:: Description of the task ::
Retype the rows from the line that contains "purposes (639, 1364)" to the line that contains "papel is located at coordinates (772, 1080).", inclusive, copying each line precisely as it appears.
* begin Records supplied *
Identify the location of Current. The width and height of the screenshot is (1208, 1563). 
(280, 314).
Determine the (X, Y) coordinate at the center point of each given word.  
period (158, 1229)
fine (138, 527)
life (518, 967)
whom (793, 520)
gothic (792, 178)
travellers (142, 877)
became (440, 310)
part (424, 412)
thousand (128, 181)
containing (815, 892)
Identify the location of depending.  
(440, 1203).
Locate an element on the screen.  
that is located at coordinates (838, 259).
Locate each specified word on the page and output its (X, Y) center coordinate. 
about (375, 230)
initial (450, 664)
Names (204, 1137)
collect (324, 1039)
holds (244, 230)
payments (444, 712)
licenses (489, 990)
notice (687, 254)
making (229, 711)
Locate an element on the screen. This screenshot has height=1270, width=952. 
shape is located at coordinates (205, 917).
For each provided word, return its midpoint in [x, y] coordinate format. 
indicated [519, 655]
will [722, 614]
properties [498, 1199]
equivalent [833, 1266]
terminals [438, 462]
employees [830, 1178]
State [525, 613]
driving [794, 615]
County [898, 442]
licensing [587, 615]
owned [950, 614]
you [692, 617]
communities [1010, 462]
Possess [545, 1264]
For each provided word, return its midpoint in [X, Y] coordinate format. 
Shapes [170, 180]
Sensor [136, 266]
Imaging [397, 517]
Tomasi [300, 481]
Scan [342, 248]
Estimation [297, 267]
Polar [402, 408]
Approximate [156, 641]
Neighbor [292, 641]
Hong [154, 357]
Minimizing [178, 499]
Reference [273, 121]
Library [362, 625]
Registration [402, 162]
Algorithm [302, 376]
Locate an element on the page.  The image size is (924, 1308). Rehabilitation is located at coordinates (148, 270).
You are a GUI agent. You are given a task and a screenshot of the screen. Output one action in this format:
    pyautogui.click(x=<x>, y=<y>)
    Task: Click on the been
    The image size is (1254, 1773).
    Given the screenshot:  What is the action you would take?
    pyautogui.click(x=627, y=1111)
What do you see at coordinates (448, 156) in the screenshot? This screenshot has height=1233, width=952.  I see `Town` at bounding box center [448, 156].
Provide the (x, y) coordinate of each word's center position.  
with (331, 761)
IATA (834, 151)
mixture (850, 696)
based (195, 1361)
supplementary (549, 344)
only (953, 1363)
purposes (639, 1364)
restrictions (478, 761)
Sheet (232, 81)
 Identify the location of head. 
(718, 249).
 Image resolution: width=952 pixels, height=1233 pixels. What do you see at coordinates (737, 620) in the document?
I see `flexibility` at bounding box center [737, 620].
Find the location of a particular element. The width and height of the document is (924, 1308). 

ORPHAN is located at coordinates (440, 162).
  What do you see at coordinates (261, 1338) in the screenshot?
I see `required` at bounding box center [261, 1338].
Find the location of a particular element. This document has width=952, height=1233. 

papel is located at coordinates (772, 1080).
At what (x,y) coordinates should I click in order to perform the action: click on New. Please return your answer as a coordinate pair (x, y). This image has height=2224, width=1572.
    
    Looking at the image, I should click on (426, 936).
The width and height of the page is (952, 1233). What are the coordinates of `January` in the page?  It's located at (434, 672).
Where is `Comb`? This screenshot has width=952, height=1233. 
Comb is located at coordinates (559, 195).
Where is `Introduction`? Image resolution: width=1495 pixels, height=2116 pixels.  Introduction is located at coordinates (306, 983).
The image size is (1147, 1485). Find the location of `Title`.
* end Records supplied *
:: Expected output ::
purposes (639, 1364)
restrictions (478, 761)
Sheet (232, 81)
 Identify the location of head. 
(718, 249).
 Image resolution: width=952 pixels, height=1233 pixels. What do you see at coordinates (737, 620) in the document?
I see `flexibility` at bounding box center [737, 620].
Find the location of a particular element. The width and height of the document is (924, 1308). 

ORPHAN is located at coordinates (440, 162).
  What do you see at coordinates (261, 1338) in the screenshot?
I see `required` at bounding box center [261, 1338].
Find the location of a particular element. This document has width=952, height=1233. 

papel is located at coordinates (772, 1080).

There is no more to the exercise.